Le professeur est arrivé à ses fins, l’élève s’est emparé de la langue du texte et la sanction positive confirme : « exacto » (unité 107). Le stratagème commence en 90 lorsque le professeur lui-même annonce qu’il s’y est mal pris pour leur faire dire ce qu’il veut leur faire dire et fait une nouvelle tentative qui, elle, va être couronnée de succès. La première étape consiste à repréciser les éléments essentiels qui, reliés les uns aux autres, conduiront les élèves à tisser un discours avec la langue du texte. Ainsi sont donc réunis la « cantina » (suggéré par le professeur et dit par un élève en 91), son lieu d’implantation, à savoir la propriété (suggéré par le professeur et dit par un élève en 93), le fait qu’elle se trouve isolée en pleine campagne (suggéré par le professeur et dit par un élève en 95). Toutes les cartes sont maintenant dans les mains des intervenants potentiels et le professeur, au moyen d’une question large, leur demande d’en tirer les conclusions : « significa entonces »(96) [cela veut donc dire]. La réponse hésite à venir et quand elle vient, elle n’a pas l’ampleur espérée (99), le professeur donne une nouvelle impulsion « y entonces »(102) [et alors] et cette fois apparaît la production de l’unité 106. Le professeur considère que l’étape est franchie puisque après une rectification sur l’emploi du verbe « dar » [donner], il emmène ses élèves vers l’expression d’autres aspects du texte.
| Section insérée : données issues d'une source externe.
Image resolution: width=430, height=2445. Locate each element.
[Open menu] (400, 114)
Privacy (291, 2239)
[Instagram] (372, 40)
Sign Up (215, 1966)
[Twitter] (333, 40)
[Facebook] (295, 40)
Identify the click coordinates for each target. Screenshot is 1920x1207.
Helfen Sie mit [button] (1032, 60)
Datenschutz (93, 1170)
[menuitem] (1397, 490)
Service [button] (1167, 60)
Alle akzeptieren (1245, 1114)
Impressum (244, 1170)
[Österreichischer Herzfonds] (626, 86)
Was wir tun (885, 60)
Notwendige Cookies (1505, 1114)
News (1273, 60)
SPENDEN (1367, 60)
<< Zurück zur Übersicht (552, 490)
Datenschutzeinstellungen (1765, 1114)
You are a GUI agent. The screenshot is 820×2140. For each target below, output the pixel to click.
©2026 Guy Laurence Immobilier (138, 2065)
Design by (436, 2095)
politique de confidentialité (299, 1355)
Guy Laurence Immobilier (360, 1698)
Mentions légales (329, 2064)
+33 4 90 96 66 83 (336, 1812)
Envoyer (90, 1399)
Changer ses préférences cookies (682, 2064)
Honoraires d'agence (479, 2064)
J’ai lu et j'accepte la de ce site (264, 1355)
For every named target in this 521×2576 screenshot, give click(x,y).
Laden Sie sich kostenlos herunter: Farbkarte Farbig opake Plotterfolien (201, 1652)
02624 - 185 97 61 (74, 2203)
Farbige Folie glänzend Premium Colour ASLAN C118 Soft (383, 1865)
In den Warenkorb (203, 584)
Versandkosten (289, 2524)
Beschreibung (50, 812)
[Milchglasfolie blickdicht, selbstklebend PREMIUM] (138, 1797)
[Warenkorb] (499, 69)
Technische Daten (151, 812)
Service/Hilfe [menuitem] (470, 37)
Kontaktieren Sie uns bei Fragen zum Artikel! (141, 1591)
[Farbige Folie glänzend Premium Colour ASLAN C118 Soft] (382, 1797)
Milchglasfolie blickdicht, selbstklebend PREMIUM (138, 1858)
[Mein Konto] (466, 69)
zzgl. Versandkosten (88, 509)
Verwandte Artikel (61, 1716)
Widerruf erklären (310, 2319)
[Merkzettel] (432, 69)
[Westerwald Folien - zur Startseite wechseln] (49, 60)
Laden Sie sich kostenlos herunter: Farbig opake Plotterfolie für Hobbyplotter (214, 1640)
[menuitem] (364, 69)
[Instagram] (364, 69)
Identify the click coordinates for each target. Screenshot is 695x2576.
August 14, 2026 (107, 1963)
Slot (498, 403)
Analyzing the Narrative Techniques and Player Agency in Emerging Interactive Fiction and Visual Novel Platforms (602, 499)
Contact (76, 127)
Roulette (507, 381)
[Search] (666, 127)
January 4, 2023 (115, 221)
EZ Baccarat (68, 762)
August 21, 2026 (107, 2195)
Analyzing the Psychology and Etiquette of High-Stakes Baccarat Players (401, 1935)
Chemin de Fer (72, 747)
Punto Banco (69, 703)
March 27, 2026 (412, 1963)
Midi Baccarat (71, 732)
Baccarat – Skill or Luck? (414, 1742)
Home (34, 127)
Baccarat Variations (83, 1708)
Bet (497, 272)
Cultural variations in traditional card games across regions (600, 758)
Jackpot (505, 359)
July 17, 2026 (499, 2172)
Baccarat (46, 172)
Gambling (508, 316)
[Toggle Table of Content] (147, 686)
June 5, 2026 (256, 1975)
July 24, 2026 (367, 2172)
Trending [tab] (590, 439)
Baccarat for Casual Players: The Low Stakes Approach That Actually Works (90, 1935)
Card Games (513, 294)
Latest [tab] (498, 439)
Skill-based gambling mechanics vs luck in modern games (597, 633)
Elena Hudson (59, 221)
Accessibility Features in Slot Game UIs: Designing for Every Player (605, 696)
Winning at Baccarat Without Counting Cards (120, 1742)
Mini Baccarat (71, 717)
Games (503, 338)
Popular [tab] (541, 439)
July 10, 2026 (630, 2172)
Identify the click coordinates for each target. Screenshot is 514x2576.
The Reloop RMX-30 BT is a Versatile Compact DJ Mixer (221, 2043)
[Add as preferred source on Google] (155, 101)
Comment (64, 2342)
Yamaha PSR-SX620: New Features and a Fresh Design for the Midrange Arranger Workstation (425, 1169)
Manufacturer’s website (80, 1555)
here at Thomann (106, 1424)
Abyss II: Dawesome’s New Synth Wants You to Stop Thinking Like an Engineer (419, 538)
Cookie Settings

  • Exemple de réemploi d’une expression « induite » par le texte.
P Es una demostración y que esto↑… es la realidad, hm↑, porque dice « por ejemplo » « por ejemplo » « por ejemplo ». Muy bien, de acuerdo. Euh y otra cosa : « Por eso », « Por eso », « Por eso », « Por eso » es la prueba de que todo↑… … todo↑  
E Es … está reflexionado  
P Sí, mejor↑… está PEN↑sado  
E pensado  
P Que todo está pensado. Os acordáis de cómo se dice ₪ qu’il le fait exprès, que tout est fait exprès↑↑  
E Hacer adrede  
P Alors↑… Todo está↑Het  
E Hecho adrede  
P Claro, muy bien. Todo está calculado, todo está hecho adrede. Muy bien.  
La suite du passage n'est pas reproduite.